Commercial tools such as Invicti (Acunetix/Netsparker), Nessus, OpenVAS, and AppScan.

  • Strong ability to analyze, exploit, and document vulnerabilities with clear remediation strategies.
  • Experience performing source code reviews for multiple programming languages (PHP, .NET, Java, , etc.).
  • Familiarity with SAST, DAST, and SCA tools (e.g., Checkmarx, SonarQube, Veracode, Fortify, Black Duck).
  • Exposure to DevSecOps environments and integration of security testing into CI/CD pipelines.
  • Excellent reporting and communication skills, including the ability to present findings to technical and non-technical stakeholders.
  • Strong understanding of network configurations, firewall policies, and access control mechanisms.

Required Skills & Tools

Network & Infrastructure Security

  • Strong understanding of TCP/IP, VLANs, VPNs, DNS, firewalls, and access control lists (ACLs).
  • Experience with network and perimeter device security assessment.
  • Familiarity with tools like:

o  Nmap, Nessus, OpenVAS, Nexpose, Wireshark, Burp Suite, Metasploit, Hydra, and Nikto.

o  Device assessment and configuration validation (such as Fortinet, Cisco, and Sangfor etc).

Application & Web Security

  • Hands-on experience with OWASP Top 10 and SANS 25 vulnerabilities.
  • Proficiency in:

o  Burp Suite Pro, OWASP ZAP, Acunetix, AppScan, Netsparker/Invicti, and Postman for API testing.

o  Manual testing of SQLi, XSS, IDOR, CSRF, RCE, and authentication flaws.

o  Secure Code Review for PHP, .NET, Java, and environments.

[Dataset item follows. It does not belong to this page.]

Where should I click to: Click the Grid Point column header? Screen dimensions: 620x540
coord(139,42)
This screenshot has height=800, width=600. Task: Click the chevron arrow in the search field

Source Code Review & DevSecOps

  • Familiarity with SAST tools (Checkmarx, SonarQube, Veracode, Fortify).
  • Understanding of CI/CD pipeline security integration.
  • Knowledge of secure SDLC (SSDLC) implementation.

Compliance & Reporting

  • Awareness of ISO 27001, NIST, and PCI DSS compliance.
  • Ability to map vulnerabilities to CVSS v3.1 and generate detailed risk reports.
  • Proficiency in Microsoft Excel/Word/PowerPoint for report formatting.

Qualifications

  • Bachelor's/Master's Degree in Computer Science, Information Security, or related field.
  • 5–7 years of experience in cybersecurity with a focus on VAPT and secure code review.
  • Hands-on experience performing enterprise-grade audits for networks, applications, and HCI environments.

Certifications

  • Certified Ethical Hacker (CEH v12 or above) – Preferred
  • Offensive Security Certified Professional (OSCP) – Highly Preferred
  • Certified Hacking Forensic Investigator (CHFI) – Preferred
  • Licensed Penetration Tester (LPT) – Preferred
  • ISO/IEC 27001 Lead Implementer or Auditor – Desirable

Nice to Have

  • Experience in threat modelling and security architecture review.
  • Knowledge of Active Directory exploitation and PowerShell-based enumeration.
  • Familiarity with container and cloud security (AWS, Azure).
  • Ability to deliver technical awareness sessions and client presentations.

Why Work with Us

  • Be part of a fast-growing tech team redefining digital security and cloud innovation.
  • Competitive compensation with performance-based incentives.
  • Dynamic and empowering culture that supports professional growth.